What Legacy Will You Leave? Powerful Tales of Character and Choice

 What Legacy Will You Leave? Powerful Tales of Character and Choice

 Our legacy is not defined by wealth, fame, or achievements but by the choices we make and the impact we leave on others.

From the selfless sacrifice of a father ensuring his son’s future to a war hero’s act of bravery, these stories remind us that character shapes destiny. Whether it’s George Mallory’s pursuit of Everest at the cost of fatherhood, Steve Jobs’ realization that death clarifies life’s purpose, or a drowning girl saved by a man who couldn’t swim, each tale demonstrates the power of choice.

The question remains: When the final chapter of your life is written, what will your legacy be?

Story topics: Courage, Sacrifice, Integrity, Leadership, Justice, Perseverance, Heroism, Truth, Character, Legacy

1.     Fame or Family? A Son’s Reflection on His Father’s Legacy

George Mallory is the famous mountain climber who died attempting to reach the peak of Mount Everest and may well have been the first person to reach the peak.

But the pursuit of his dream took a toll on his family. In the introduction to the book Last Climb, George’s son John, who is was just three years old when his father perished, speaks of both his pride at what his father achieved and his sadness.

He wrote, “I would so much rather have known my father than to have grown up in the shadow of a legend, a hero, as some people perceive him to be.”

2.     A Drilling Mistake That Drained a Lake in Hours

November 21, 1980, began like any other day for the men aboard a Texaco oil rig on Lake Pegneur, a 1300-acre lake in Louisiana USA. Day in, and day out they would sink a drill down through the muddy bottom of the lake searching for oil.

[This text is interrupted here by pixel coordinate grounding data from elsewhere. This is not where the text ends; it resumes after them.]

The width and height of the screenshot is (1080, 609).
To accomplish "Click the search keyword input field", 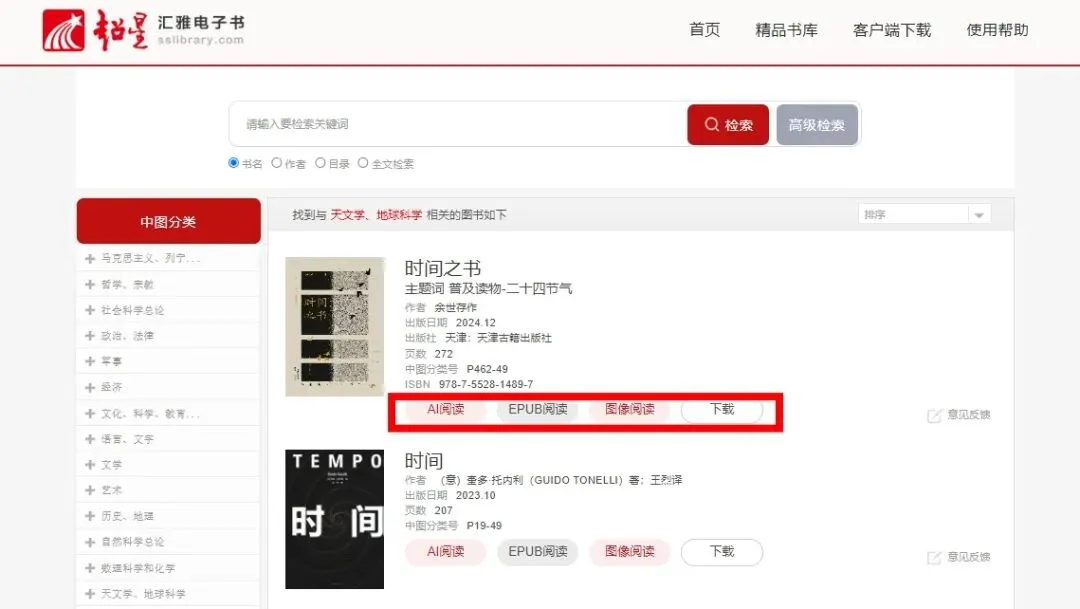I will tap(458, 124).
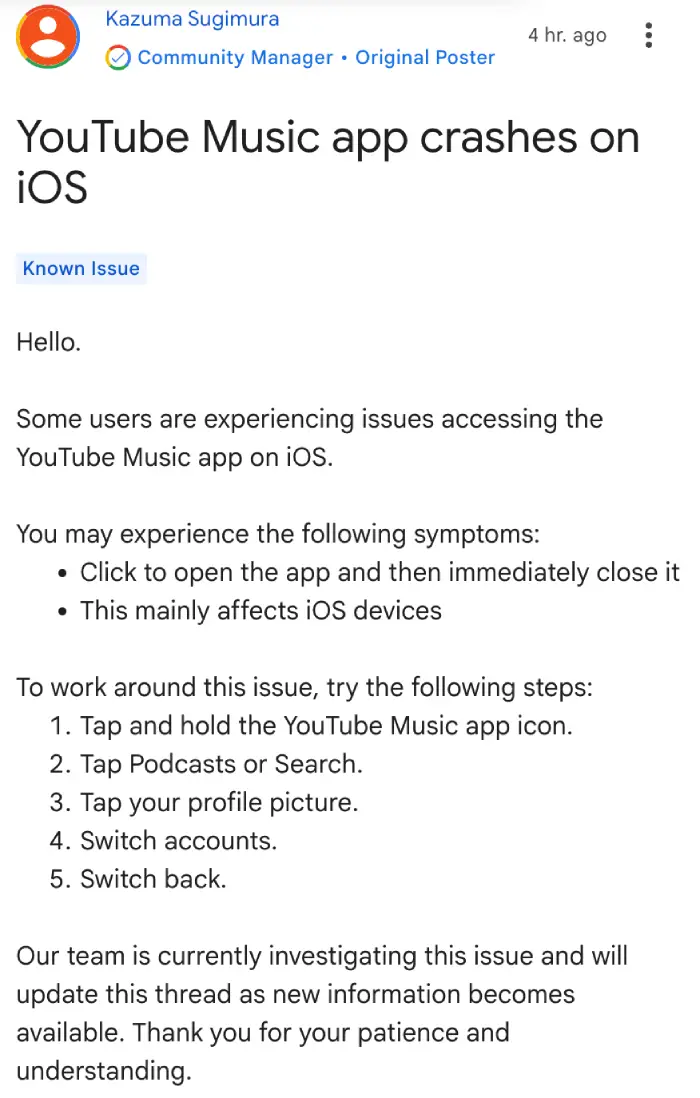Open the three-dot more options menu
Screen dimensions: 700x1098
coord(649,36)
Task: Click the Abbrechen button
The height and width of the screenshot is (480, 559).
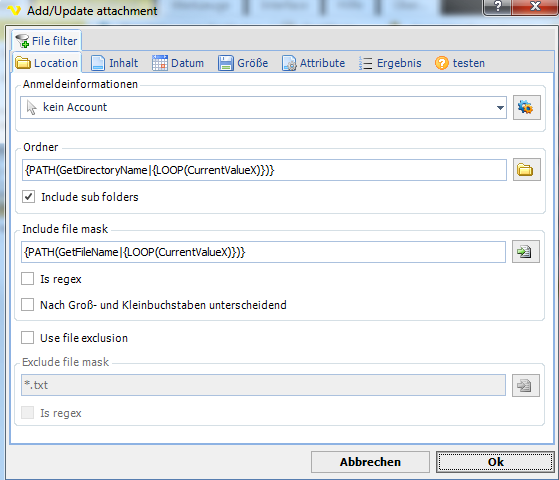Action: pyautogui.click(x=370, y=462)
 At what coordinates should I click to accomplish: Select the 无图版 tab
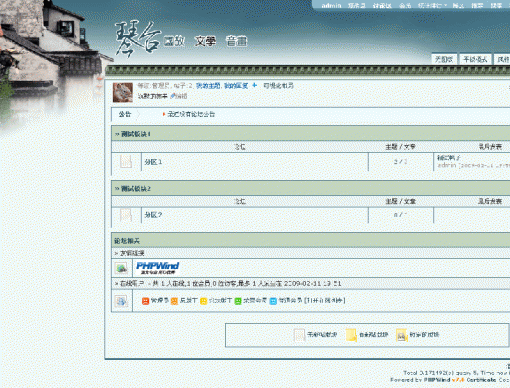[x=444, y=59]
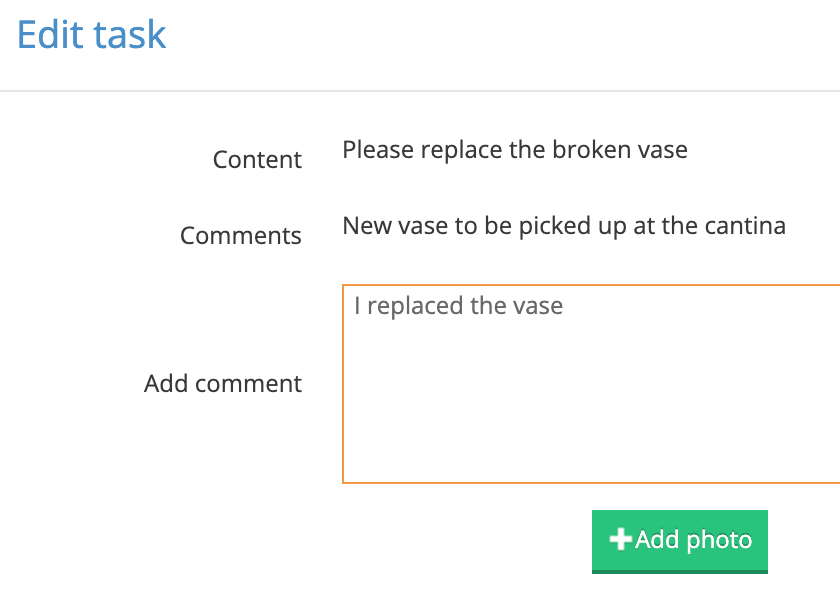Click 'Please replace the broken vase' text
The image size is (840, 608).
(x=515, y=149)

But on November 21, 1980 things got a little crazy. Below the surface of the lake was a salt mine, and it appears someone on the Texaco oil rig made a miscalculation that sent their drill straight into one of the salt mine’s tunnels.

What happened next was not dissimilar to pulling the plug out of a bath. A massive whirlpool formed, that first brought down the oil rig (the workers had earlier evacuated), and took down a second oil rig, eleven barges, a tug boat, trucks, trees, and a loading dock. In three hours all 13.2 billion litres of water in that lake were drained, along with everything on and around the lake.

Environmental Application

I suspect this story is an apt parable for our times. God has given us a beautiful and amazing planet, a planet with two unique features.

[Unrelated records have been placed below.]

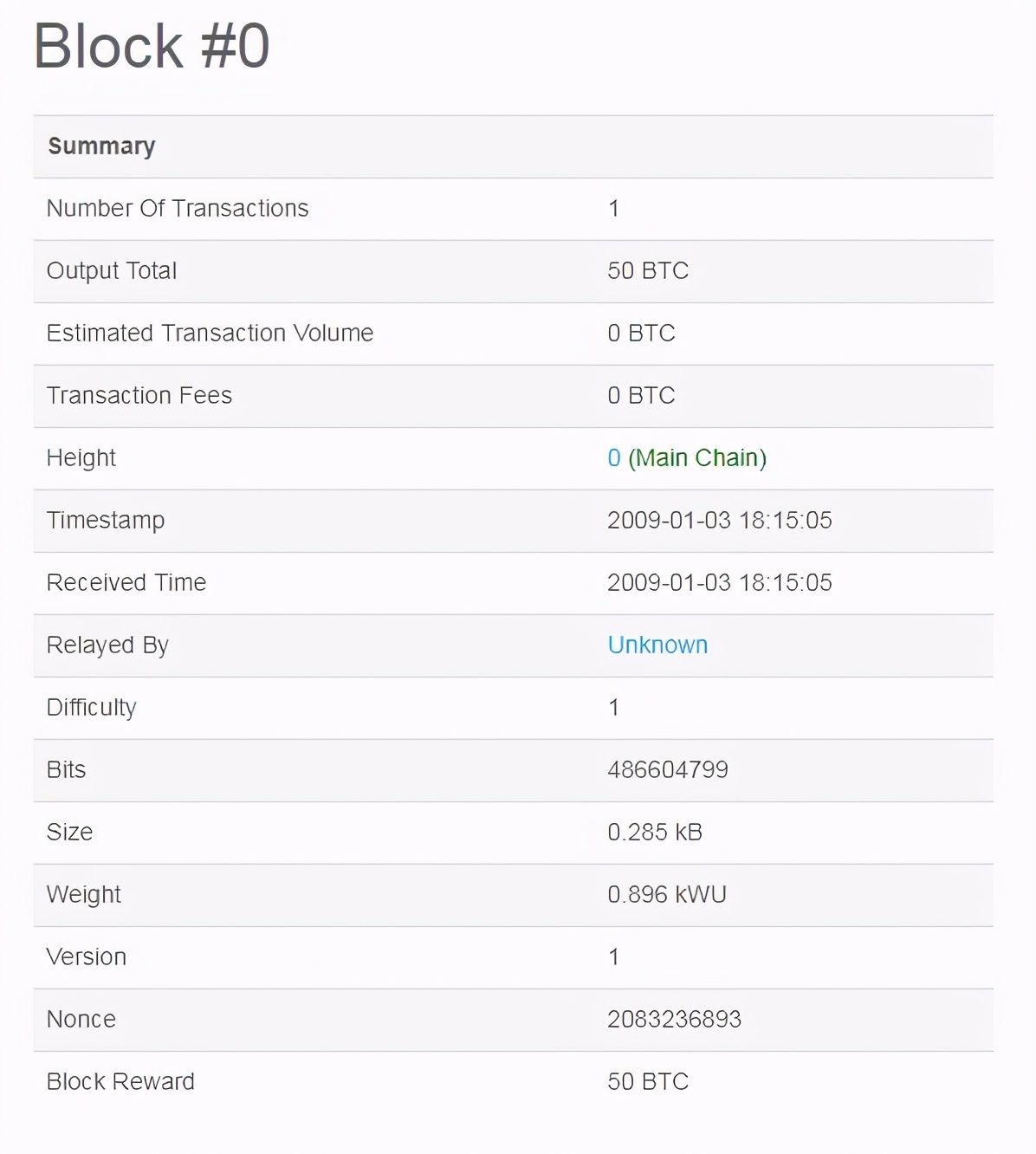Click the Relayed By label
The width and height of the screenshot is (1036, 1154).
tap(107, 645)
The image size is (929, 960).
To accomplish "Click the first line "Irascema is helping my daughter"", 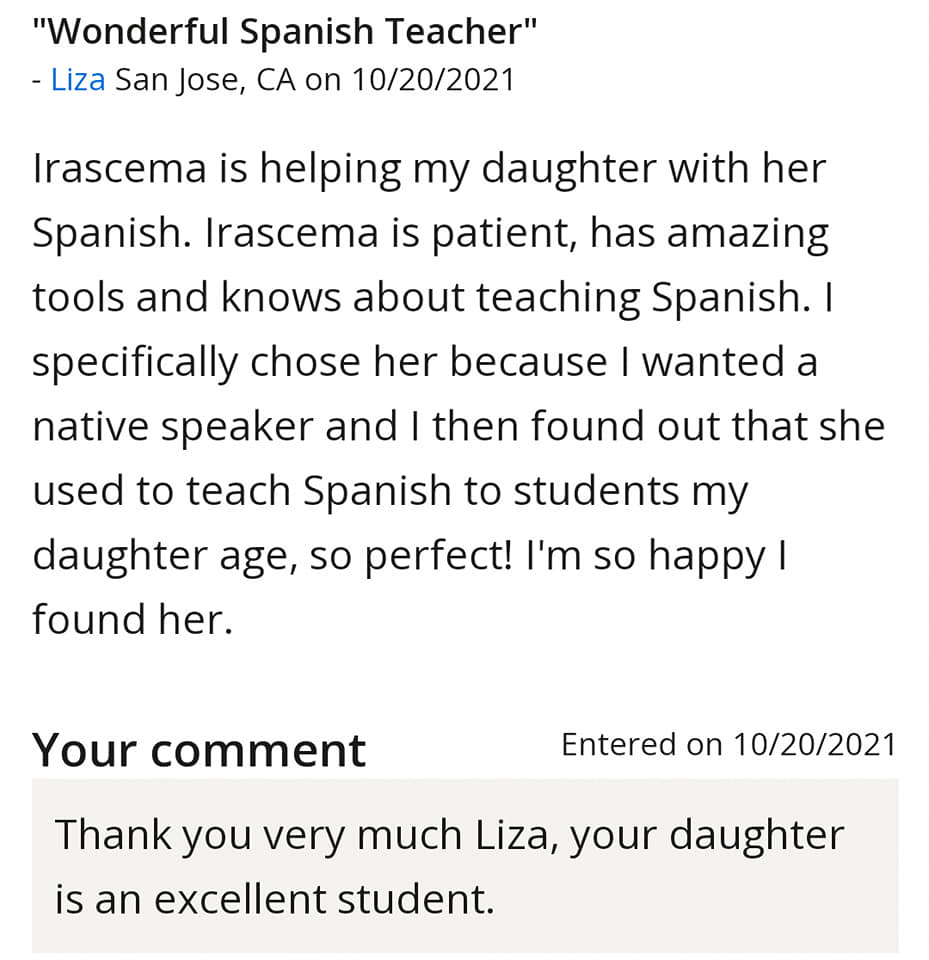I will 429,170.
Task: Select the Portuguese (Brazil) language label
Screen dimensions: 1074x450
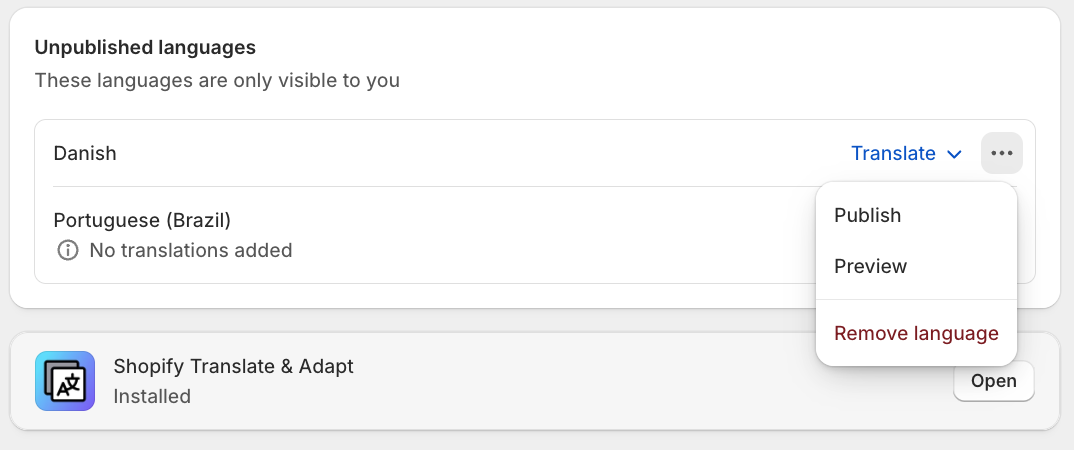Action: click(142, 220)
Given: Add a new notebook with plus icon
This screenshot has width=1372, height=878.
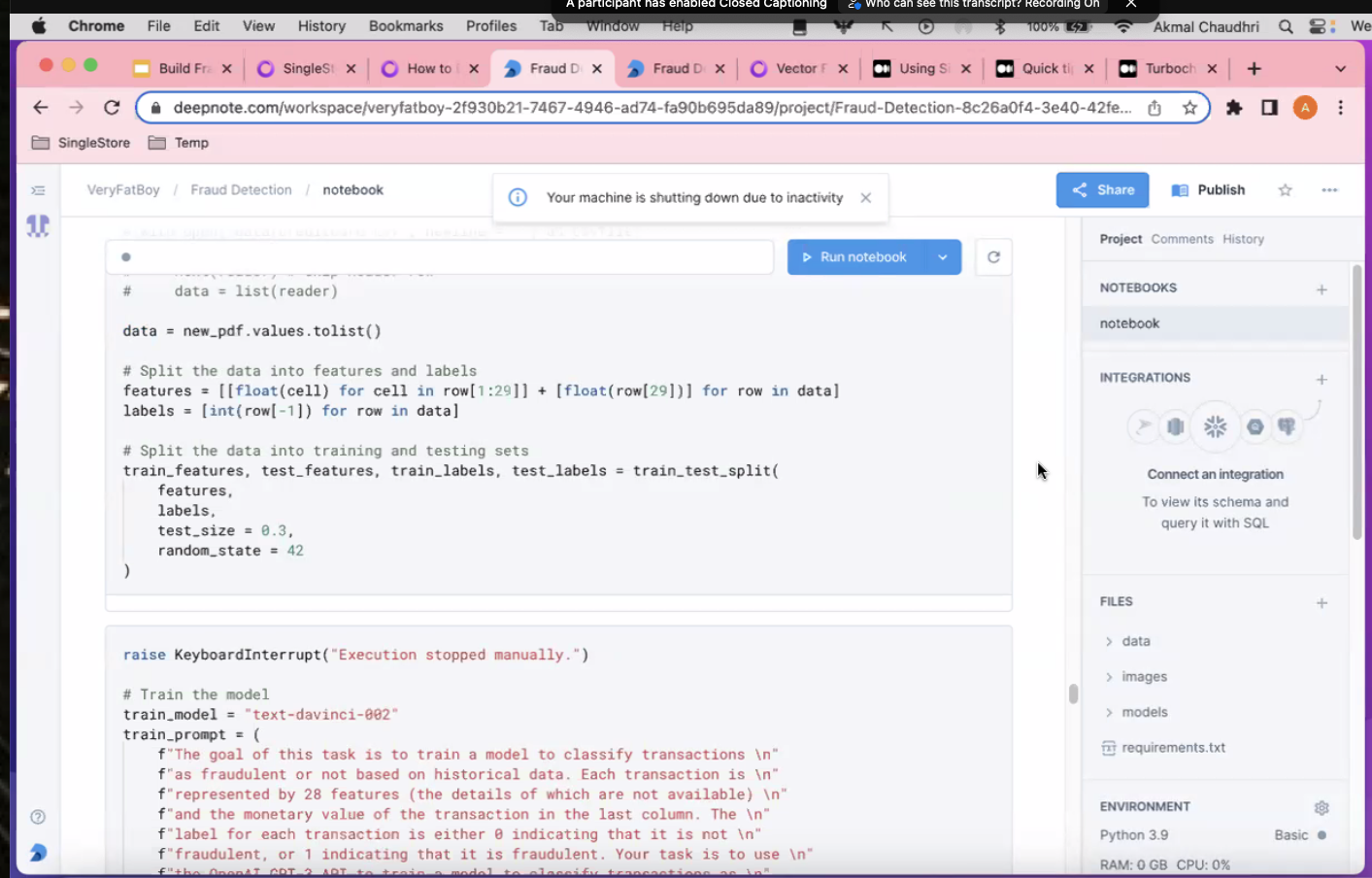Looking at the screenshot, I should click(1321, 289).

First, it has the ability to renew itself. We can harvest fish from the ocean and the fish that remain will reproduce to replace those we have taken. We can take trees from the forests and new ones will grow up to take their place.

Second, the earth has the capacity to take the waste we produce and recycle it into something useful. Perhaps the greatest example is the one we all learned in school – trees absorb the carbon dioxide we produce and turn it into oxygen.

It’s quite amazing. But here’s the bad news. We are withdrawing resources from the earth at a rate faster than they can replenish and we are creating waste at a rate faster than the earth can absorb and recycle. And scientists tell us that we are heading for disaster.

In 2009 a group of scientists wrote a paper called “Planetary Boundaries: Exploring the Safe Operating Space for Humanity”. The concept was profound but simple.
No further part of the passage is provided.